Start of Block
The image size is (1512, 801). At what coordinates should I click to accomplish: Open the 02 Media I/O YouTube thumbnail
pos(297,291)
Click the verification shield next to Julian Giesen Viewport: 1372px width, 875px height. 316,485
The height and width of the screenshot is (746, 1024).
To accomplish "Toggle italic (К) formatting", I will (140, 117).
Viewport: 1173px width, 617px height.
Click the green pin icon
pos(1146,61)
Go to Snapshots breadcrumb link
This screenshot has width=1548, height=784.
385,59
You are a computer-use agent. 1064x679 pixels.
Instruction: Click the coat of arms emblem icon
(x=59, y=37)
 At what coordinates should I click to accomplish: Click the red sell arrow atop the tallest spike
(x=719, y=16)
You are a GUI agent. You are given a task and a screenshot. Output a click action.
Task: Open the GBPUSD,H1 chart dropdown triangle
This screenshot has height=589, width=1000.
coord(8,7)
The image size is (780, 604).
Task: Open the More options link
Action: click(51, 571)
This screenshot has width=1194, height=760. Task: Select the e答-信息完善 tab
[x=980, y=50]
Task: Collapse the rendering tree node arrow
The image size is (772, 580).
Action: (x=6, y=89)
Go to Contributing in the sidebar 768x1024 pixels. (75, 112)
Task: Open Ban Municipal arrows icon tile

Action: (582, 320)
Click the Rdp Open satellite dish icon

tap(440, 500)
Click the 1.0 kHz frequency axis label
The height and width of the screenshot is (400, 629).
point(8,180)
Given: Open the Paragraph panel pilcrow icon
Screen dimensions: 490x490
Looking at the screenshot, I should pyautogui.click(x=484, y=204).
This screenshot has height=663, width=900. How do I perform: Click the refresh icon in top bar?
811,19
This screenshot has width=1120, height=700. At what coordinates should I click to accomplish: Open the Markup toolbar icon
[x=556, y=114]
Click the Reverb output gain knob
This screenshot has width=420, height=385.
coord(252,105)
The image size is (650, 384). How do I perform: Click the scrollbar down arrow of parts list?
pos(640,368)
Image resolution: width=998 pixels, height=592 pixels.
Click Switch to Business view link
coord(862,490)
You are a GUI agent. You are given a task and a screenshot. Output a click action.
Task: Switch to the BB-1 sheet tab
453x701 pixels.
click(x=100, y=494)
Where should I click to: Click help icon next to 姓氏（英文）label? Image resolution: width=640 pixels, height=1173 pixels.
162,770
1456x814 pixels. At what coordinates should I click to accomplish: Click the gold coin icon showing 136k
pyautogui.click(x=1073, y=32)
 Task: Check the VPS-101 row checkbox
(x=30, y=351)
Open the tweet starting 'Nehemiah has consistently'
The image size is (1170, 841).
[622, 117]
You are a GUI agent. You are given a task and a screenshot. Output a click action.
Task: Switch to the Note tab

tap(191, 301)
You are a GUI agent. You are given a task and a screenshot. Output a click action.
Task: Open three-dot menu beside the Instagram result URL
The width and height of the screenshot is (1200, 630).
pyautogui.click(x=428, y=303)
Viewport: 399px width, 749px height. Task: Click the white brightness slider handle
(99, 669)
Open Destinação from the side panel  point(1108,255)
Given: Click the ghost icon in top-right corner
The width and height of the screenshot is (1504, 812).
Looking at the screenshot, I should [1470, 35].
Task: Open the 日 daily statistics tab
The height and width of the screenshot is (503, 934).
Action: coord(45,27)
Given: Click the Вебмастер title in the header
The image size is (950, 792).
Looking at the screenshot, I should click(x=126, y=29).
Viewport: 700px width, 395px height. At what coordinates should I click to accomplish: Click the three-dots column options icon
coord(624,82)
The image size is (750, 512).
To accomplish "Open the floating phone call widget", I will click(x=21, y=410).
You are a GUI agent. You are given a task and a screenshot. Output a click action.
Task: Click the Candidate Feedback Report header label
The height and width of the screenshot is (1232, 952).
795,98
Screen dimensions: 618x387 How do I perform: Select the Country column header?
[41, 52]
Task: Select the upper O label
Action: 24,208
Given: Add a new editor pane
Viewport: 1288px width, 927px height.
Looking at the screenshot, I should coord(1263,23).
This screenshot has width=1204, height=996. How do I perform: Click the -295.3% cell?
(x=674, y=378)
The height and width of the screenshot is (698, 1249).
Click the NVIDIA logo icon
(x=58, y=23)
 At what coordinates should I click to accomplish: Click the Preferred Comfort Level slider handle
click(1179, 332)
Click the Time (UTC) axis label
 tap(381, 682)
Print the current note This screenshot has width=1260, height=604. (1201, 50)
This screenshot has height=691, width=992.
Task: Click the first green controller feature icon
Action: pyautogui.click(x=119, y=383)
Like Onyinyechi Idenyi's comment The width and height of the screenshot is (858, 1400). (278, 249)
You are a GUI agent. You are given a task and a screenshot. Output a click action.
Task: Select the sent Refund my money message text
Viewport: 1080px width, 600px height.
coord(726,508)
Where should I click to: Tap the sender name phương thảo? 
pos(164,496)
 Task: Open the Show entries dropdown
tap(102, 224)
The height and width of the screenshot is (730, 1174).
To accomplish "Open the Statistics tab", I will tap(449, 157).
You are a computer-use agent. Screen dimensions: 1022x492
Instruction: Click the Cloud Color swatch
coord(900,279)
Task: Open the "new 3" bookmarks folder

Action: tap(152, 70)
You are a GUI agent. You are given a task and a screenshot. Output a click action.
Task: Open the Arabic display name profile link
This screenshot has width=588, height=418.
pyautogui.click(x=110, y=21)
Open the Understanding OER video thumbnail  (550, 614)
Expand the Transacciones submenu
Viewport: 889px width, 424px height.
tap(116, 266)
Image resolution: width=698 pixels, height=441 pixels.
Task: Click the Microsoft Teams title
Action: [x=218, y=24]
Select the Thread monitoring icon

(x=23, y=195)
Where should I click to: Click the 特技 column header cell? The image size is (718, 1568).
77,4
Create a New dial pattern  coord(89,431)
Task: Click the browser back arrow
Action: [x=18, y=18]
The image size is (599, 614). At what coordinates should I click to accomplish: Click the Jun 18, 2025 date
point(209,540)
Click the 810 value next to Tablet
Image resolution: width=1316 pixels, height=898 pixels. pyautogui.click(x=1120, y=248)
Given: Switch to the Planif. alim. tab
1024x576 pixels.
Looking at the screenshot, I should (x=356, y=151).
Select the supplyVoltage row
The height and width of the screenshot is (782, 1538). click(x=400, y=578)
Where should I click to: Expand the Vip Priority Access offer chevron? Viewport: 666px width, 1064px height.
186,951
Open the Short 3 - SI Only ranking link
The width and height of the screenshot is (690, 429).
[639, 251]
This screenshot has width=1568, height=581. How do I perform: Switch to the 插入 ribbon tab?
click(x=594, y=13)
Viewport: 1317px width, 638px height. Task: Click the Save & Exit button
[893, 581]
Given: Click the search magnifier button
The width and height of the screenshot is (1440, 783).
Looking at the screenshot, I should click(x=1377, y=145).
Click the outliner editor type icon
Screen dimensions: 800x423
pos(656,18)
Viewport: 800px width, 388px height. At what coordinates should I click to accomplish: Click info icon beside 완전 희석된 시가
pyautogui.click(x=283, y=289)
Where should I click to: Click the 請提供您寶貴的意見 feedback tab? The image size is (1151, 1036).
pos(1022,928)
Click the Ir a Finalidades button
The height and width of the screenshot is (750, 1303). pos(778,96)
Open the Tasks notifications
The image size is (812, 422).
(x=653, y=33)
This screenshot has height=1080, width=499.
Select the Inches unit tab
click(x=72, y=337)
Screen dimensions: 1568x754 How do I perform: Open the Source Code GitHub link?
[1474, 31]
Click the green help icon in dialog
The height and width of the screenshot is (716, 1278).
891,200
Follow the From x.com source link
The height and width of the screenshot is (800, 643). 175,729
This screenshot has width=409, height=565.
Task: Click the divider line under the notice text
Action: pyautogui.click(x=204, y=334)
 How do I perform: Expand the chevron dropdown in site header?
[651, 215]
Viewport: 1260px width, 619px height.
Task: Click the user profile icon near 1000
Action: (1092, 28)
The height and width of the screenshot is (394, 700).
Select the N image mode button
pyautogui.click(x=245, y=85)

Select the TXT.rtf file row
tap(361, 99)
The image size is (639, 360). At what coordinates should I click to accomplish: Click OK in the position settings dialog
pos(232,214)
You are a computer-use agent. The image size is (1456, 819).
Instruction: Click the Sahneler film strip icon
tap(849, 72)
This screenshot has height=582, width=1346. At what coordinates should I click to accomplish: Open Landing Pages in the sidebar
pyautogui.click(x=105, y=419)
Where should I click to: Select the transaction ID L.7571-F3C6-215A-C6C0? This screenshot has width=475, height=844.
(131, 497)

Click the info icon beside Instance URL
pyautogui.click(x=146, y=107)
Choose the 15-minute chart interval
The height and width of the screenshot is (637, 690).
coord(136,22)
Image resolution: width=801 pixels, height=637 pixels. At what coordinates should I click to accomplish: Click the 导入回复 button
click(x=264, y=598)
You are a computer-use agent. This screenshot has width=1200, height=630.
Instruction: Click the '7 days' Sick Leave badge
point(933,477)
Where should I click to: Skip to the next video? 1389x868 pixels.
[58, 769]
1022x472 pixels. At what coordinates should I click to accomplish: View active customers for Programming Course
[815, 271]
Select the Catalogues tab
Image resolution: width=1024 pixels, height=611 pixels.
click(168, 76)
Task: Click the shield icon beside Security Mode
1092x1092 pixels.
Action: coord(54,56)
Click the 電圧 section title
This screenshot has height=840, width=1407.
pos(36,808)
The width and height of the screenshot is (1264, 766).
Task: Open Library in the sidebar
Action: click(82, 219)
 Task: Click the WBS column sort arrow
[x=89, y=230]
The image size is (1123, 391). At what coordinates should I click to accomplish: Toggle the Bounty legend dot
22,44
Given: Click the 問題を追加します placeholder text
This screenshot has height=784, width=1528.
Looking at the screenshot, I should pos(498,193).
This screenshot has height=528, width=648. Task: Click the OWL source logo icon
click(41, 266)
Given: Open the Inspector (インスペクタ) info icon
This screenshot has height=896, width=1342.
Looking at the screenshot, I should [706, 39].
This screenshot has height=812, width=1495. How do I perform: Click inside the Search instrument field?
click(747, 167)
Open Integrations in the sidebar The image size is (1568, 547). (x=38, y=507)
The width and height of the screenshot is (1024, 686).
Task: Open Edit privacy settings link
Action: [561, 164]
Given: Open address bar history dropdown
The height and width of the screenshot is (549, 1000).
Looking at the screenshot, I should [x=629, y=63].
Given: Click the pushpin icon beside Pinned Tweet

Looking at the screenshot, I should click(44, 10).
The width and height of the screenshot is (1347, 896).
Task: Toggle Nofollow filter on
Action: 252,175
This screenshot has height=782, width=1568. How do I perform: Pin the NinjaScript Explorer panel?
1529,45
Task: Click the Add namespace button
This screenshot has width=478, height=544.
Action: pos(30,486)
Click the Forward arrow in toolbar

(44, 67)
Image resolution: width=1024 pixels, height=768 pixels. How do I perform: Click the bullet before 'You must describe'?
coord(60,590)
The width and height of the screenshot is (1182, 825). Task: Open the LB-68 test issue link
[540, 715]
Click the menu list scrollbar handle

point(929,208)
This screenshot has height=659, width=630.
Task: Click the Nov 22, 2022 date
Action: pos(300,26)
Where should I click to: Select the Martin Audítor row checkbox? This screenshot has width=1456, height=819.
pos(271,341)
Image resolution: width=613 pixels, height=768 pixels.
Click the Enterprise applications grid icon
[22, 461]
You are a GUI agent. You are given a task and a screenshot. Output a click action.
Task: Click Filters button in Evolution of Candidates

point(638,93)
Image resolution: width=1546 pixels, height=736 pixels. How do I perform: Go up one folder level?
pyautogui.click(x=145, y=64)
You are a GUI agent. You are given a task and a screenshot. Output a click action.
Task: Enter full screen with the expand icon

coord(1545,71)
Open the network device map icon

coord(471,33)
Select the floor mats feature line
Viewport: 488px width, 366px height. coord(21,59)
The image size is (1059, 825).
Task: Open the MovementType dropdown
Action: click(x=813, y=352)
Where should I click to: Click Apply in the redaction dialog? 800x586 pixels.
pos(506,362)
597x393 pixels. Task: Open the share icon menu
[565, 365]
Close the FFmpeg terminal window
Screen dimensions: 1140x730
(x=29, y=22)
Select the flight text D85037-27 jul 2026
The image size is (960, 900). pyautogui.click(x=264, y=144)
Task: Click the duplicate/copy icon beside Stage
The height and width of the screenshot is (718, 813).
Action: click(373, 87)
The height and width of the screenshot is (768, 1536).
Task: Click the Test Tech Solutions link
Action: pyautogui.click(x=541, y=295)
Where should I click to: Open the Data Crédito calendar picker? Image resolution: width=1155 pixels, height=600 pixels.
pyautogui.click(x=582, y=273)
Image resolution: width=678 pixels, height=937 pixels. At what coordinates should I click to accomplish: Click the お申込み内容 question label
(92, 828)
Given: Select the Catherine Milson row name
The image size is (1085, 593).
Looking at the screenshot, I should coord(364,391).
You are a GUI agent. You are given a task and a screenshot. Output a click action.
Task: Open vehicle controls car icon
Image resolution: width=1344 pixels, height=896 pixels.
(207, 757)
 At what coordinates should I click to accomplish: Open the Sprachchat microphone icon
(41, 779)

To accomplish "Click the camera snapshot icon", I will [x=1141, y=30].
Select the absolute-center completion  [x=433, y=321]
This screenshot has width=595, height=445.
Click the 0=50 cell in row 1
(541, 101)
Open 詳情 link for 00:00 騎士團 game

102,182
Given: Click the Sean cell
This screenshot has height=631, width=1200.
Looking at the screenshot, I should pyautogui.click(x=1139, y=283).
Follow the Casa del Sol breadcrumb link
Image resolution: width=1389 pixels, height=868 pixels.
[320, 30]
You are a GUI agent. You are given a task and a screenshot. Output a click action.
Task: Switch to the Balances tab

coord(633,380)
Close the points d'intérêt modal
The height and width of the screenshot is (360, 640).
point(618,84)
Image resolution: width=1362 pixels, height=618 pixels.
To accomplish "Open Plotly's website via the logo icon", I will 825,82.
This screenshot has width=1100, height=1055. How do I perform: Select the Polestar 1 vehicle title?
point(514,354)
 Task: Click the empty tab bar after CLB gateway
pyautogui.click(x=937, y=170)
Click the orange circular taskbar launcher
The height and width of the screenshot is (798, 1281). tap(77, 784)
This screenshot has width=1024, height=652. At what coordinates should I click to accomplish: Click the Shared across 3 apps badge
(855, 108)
End of Block
WORK INSTRUCTION:
Copy, from the material above, each line in which the string "computer" occurs.

EXERCISE RESULT:
You are a computer-use agent. 1064x679 pixels.
You are a computer-use agent. Screen dimensions: 1022x492
You are a computer-use agent. The image size is (1456, 819).
You are a computer-use agent. This screenshot has width=1200, height=630.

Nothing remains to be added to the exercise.